Mit der Vereinbarung endet ein Rechtsstreit, den Texas im Dezember angestrengt hatte. Generalstaatsanwalt Ken Paxton teilte mit, dass Samsung sich verpflichtet, ACR-Sehdaten von Verbrauchern in Texas nicht länger ohne deren vorherige Einwilligung zu erheben und zu verarbeiten.

Im Zentrum steht die automatische Inhaltserkennung: ACR-Technik protokolliert in Echtzeit, was Fernsehnutzer ansehen. Für die Hersteller ist das ein Geschäftsmodell, weil sich die so gewonnenen Informationen an Werbetreibende und andere Organisationen verkaufen lassen.

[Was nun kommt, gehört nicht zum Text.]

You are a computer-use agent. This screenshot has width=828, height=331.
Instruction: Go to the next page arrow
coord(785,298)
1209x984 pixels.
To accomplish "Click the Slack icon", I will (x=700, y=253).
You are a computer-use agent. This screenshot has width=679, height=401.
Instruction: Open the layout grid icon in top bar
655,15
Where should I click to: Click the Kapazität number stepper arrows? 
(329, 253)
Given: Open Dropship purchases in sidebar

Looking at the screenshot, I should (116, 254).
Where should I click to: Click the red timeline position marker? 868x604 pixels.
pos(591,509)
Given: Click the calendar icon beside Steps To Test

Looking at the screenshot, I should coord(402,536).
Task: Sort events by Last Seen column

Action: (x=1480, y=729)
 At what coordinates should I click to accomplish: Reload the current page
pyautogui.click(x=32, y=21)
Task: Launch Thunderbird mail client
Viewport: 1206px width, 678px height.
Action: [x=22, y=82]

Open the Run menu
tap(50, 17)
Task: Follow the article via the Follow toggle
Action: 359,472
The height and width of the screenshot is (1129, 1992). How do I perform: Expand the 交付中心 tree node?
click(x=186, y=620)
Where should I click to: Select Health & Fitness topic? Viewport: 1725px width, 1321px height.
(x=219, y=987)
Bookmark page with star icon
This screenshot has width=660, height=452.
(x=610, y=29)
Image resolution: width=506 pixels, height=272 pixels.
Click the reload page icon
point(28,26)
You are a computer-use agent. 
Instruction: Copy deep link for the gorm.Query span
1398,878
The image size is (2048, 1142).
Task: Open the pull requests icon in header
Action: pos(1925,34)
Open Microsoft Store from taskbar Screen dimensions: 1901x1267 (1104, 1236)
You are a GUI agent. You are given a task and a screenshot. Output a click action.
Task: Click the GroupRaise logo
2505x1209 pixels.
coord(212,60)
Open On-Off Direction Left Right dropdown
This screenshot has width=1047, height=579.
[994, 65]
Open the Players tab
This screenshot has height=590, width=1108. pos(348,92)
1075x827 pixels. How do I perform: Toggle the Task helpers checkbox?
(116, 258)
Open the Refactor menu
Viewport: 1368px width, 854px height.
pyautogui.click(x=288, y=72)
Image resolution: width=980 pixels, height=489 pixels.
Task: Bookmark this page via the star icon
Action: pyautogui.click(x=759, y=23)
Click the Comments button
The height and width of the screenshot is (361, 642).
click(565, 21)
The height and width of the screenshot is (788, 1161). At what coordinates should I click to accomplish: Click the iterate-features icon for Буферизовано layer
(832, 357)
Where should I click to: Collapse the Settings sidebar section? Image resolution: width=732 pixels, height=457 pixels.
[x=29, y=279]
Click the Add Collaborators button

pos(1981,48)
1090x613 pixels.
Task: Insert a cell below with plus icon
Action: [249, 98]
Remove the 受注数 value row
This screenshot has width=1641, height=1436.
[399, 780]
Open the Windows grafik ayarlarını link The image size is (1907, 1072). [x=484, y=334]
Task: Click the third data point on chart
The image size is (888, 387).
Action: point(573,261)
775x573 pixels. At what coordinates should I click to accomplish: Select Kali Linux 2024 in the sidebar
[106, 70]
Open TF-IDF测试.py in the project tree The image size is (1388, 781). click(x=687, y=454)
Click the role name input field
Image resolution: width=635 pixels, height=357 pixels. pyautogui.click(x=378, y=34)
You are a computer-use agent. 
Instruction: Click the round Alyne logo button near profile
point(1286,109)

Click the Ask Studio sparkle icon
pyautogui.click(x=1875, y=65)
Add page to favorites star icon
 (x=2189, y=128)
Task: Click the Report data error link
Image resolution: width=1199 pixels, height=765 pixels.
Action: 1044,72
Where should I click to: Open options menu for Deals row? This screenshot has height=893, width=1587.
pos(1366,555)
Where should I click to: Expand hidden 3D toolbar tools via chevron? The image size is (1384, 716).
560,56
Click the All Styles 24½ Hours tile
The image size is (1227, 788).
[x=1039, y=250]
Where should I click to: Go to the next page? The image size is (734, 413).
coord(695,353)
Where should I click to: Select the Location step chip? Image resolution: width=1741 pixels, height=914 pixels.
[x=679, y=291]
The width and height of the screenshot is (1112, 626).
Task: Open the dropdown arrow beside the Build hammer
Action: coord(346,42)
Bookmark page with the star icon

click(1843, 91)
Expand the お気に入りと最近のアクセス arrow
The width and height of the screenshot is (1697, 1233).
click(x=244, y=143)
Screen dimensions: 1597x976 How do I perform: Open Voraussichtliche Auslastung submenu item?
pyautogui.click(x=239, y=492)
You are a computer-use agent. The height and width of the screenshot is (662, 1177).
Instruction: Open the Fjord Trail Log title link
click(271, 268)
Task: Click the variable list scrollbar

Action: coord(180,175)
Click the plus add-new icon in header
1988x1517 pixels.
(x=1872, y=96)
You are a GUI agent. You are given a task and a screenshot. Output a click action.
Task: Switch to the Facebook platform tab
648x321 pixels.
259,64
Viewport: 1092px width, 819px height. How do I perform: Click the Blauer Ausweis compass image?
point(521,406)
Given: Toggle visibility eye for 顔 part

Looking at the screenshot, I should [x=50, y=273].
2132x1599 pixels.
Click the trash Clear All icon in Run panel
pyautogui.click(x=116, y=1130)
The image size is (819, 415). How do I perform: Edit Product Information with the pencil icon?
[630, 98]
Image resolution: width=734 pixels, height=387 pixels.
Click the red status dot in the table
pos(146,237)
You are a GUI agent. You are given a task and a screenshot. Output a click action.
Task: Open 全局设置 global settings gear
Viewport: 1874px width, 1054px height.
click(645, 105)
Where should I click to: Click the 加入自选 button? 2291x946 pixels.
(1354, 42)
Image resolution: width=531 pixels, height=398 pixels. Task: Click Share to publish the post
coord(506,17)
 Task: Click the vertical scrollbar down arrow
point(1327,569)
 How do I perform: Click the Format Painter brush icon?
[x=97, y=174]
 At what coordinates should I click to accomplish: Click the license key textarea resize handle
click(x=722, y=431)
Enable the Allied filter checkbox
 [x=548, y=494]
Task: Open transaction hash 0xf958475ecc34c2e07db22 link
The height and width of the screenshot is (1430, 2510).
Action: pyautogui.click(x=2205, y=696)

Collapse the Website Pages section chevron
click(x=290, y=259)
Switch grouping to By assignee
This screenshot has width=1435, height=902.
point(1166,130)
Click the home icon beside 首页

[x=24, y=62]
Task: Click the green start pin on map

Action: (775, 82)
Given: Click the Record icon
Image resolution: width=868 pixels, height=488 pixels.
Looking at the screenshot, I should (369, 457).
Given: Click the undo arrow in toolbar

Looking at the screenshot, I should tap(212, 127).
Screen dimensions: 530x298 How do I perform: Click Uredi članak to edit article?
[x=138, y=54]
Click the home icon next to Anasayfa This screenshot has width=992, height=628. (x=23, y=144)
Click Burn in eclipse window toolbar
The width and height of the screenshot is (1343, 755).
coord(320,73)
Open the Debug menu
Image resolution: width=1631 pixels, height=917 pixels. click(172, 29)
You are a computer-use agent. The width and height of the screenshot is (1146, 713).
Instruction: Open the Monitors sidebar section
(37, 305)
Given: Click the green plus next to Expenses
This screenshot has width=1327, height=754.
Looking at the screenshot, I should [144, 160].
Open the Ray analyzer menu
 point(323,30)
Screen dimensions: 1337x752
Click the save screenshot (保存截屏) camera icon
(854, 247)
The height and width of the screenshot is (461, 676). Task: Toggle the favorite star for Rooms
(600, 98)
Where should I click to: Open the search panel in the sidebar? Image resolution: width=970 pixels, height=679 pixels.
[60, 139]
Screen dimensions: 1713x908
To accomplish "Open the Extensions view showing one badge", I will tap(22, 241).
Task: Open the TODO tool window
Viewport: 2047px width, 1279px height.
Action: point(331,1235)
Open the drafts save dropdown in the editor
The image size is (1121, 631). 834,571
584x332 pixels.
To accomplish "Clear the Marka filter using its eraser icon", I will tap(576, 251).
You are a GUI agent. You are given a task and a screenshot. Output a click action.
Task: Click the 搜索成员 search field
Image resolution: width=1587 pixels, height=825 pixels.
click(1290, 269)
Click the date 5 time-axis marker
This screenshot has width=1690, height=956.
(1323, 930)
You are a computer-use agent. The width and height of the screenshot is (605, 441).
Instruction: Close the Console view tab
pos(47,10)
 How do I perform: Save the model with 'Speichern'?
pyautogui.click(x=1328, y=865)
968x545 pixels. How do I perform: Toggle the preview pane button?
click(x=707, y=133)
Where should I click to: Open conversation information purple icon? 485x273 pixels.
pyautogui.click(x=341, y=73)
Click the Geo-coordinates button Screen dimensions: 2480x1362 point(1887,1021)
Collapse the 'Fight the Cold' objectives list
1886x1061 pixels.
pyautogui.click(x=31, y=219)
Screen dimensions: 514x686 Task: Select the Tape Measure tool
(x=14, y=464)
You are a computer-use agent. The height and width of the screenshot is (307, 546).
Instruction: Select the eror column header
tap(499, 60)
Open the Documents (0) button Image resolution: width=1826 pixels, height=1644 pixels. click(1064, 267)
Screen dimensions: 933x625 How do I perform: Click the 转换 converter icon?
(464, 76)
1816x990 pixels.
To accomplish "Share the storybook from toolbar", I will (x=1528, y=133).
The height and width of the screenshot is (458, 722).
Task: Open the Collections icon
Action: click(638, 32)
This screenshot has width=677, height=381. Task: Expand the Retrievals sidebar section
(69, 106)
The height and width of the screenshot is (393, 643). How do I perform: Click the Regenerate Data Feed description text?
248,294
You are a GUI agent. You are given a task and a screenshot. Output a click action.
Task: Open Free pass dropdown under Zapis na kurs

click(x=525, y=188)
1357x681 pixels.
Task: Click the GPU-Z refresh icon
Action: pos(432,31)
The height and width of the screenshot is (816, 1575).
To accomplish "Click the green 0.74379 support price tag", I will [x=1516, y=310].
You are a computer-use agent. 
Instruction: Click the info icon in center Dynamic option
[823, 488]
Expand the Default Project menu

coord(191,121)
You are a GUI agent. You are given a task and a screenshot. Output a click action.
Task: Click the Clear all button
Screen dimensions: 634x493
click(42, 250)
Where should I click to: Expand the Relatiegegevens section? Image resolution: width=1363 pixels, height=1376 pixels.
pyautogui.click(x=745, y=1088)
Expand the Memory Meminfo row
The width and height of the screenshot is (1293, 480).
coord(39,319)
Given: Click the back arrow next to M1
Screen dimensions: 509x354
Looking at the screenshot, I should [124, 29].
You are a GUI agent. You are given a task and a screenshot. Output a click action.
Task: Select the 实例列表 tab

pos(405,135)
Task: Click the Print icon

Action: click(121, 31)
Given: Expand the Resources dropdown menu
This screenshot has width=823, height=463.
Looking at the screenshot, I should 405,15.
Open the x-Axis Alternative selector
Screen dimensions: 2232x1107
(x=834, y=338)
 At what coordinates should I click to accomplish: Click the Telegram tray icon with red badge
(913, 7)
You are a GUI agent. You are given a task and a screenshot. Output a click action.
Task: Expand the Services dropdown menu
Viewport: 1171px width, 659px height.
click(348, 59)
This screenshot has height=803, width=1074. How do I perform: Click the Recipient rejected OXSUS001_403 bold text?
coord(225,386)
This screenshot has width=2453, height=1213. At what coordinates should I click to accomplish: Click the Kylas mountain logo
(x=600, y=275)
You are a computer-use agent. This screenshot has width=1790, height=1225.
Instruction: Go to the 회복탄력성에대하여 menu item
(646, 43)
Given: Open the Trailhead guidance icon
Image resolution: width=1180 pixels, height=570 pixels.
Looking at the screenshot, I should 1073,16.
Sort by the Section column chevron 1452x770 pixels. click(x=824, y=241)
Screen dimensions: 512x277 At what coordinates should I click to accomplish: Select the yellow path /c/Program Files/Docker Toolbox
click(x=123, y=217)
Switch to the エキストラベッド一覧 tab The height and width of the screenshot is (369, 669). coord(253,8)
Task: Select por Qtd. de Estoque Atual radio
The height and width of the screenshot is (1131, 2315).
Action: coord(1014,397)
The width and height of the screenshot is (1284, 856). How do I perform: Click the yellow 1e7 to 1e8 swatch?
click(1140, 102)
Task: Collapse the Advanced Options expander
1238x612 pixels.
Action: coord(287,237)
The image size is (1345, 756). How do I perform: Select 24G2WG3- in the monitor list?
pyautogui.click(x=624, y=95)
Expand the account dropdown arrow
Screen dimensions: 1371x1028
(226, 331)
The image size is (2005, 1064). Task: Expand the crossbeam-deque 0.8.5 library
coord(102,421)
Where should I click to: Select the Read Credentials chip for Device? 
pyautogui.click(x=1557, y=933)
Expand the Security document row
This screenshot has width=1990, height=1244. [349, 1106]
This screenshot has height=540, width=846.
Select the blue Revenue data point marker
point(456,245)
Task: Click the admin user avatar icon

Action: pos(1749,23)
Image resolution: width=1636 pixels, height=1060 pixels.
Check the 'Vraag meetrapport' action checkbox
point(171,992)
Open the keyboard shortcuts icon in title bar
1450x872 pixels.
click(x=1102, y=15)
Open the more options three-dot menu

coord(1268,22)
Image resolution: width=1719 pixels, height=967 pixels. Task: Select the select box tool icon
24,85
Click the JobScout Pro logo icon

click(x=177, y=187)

Paxton hatte nicht nur Samsung, sondern fünf große Smart-TV-Hersteller verklagt — neben Samsung auch Sony, LG, Hisense und TCL Technology. Der Vorwurf: Sie hätten ACR-Daten gesammelt, ohne die Verbraucher im Bundesstaat vollständig aufzuklären und ihre Zustimmung einzuholen.

Samsung ist laut Mitteilung der Generalstaatsanwaltschaft das erste der fünf Unternehmen, das auf die Klage mit konkreten Änderungen reagiert. Der Konzern will seine Fernseher „umgehend” anpassen und Hinweis- sowie Einwilligungsbildschirme einführen, die „klar und deutlich” gestaltet sind, damit die Menschen in Texas informiert entscheiden können, ob und wie ihre Daten genutzt werden.

Ein Sprecher von Samsung erklärte, das Unternehmen teile das Ziel des Generalstaatsanwalts, transparente und verbraucherfreundliche Datenschutzpraktiken zu fördern. Zugleich hielt Samsung daran fest, dass die ursprüngliche Datenschutzrichtlinie und die Hinweise zu seinen Fernsehern den bestehenden Vorschriften des Bundesstaats Texas entsprochen hätten. Als vertrauenswürdige Marke sehe sich Samsung an vorderster Front beim Schutz der Privatsphäre und Sicherheit der Verbraucher.

In der Stellungnahme betonte das Unternehmen zudem, dass Samsung-Fernseher „ihre Kunden nicht ausspionieren”. Nutzer könnten ihre Privatsphäre selbst steuern und ihre Datenschutzeinstellungen jederzeit ändern.

Die Verfahren gegen die übrigen TV-Hersteller dauern an.